L’autre souci évoqué par le président Macky Sall est la non-soutenabilité, à terme, des initiatives de gratuité. Parce que, dit-il, tout ne peut pas être gratuit, sinon les hôpitaux ne vont plus fonctionner. ‘’Il faut que les gens arrêtent de penser que tout doit être gratuit. Il faut une rationalisation de ces initiatives. Les 0-5 ans, on ne va pas renoncer, au contraire, c’est une période charnière de la vie de l’enfant. Les plus de 60 ans, c’est le plan Sésame, il faut continuer. Mais, parallèlement, il faut développer l’assurance maladie et les mutuelles de santé pour que ceux qui sont entre 5 et 60 ans puissent bénéficier le maximum d’une couverture maladie’’, a-t-il suggéré.

‘’Nous ne sommes pas un régime communiste.
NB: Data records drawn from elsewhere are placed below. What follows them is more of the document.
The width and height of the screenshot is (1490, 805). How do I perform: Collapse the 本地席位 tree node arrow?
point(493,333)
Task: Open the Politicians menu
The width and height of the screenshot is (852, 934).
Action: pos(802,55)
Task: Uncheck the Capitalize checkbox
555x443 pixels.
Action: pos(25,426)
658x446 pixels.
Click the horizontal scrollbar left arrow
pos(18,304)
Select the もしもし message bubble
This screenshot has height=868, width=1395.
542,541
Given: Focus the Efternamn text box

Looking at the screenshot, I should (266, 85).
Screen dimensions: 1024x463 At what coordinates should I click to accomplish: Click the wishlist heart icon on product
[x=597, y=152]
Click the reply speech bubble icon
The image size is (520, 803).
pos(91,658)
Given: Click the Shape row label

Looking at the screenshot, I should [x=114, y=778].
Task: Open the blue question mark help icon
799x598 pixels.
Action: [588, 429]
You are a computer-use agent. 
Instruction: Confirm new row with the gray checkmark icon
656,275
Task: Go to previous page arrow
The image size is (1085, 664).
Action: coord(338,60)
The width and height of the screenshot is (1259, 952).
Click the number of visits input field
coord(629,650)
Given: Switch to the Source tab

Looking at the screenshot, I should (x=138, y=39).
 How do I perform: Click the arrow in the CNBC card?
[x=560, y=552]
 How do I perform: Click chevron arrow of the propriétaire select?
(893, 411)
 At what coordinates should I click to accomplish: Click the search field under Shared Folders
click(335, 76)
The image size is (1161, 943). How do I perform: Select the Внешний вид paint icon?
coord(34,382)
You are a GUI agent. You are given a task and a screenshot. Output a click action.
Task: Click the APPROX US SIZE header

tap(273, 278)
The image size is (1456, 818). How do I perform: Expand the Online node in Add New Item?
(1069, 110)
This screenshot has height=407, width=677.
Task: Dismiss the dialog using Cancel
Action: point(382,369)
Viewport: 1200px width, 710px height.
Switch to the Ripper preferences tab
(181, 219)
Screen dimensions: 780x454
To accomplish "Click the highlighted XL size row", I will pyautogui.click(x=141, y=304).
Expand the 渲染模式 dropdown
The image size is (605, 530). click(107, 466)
Le communisme n’a réussi nulle part. Le tout gratuit n’existe nulle part. Donc, il ne faut pas que, dans notre schéma de financement, on nous parle de plan Marshal. Il faut être conscient que l’Etat doit faire des efforts, les collectivités locales de même, le secteur privé doit poursuivre ses efforts, parce qu’il fait déjà des efforts, mais il faut les accompagner. Parce que tout ne peut pas être pris en charge par le secteur public’’, fait-il remarquer. Le chef de l’Etat ajoute : ‘’Je suis un adepte de la protection sociale, de la solidarité. Mais il faut absolument que public et privé travaillent de concert, pour nous permettre d’atteindre nos objectifs de soins pour tous et de qualité de soins.’’

Au demeurant, il a décidé que le Programme d’urgence de développement communautaire (Pudc) prenne en compte, dans sa phase II (2018-2019), la construction de 300 postes de santé. ‘’La problématique du financement de la santé est cruciale. C’est une question complexe et difficile à maitriser, dans le long terme. Sa prise en charge nécessite une planification budgétaire efficace, un réajustement perpétuel et l’engagement de toutes les parties, dans un cadre concerté et harmonisé’’.

‘’La Cmu ne saurait être une variable d’ajustement pour les hôpitaux’’

De l’avis de Macky Sall, il y a une nécessité absolue de maitriser le système de paiement de la Couverture maladie universelle (Cmu). Parce que celle-ci ‘’ne saurait être également une variable d’ajustement pour les hôpitaux ou les centres de santé. Il faut que cette question soit claire, sinon nous allons la tuer. Parce qu’il y aura une évolution exponentielle des dépenses que l’Etat ne saurait tenir, ni soutenir’’, prévient-il. Il faut, donc, plaide-t-il, un système dématérialisé. C’est-à-dire, lorsqu’une famille X, dans une localité Y, va au poste de santé, il faut qu’il y ait un dispositif informatisé qui permette, tout de suite, d’enregistrer cet enfant examiné pour une telle maladie.

‘’Cela doit être tracé. Si ce n’est pas tracé, le chef de poste va dire qu’il a vu 70 enfants par jour. Mais qui va payer cet argent ? Pour la transparence du système de couverture maladie, à terme, l’agence de la Cmu ne doit pas être logée au ministère de la Santé. Parce que, là, vous êtes juge et partie. Vous ne pouvez pas donner les soins et vous-même vous faire payer. Ce n’est pas possible’’, a-t-il décidé. Il estime qu’il faut un système de traçabilité afin de pouvoir continuer à apporter les ressources nécessaires dont a besoin la Cmu.

Le chef de l’Etat veut donc, à partir de 2018, quand la mobilisation sera forte, sortir l’agence de la Cmu de la tutelle de la Santé et la mettre dans un autre ministère ou à la primature. Tout en continuant de travailler étroitement avec le ministère de la Santé, parce que les deux sont liés.  ‘’Je suis à vos côtés, mais je serai très exigeant.  Il y a l’adage qui dit : ‘’Qui paie commande.’’ Quand on vous donne de l’argent, vous devez nous dire qu’est-ce que vous en avez fait. C’est valable pour tous les secteurs. Nous n’allons pas faiblir les efforts engagés, au contraire. Mais ils iront avec l’exigence de résultats. Le gouvernement du Sénégal sera pleinement engagé, non seulement dans la mobilisation de ressources domestiques, mais également dans la transparence des ressources mises à la disposition de notre pays’’.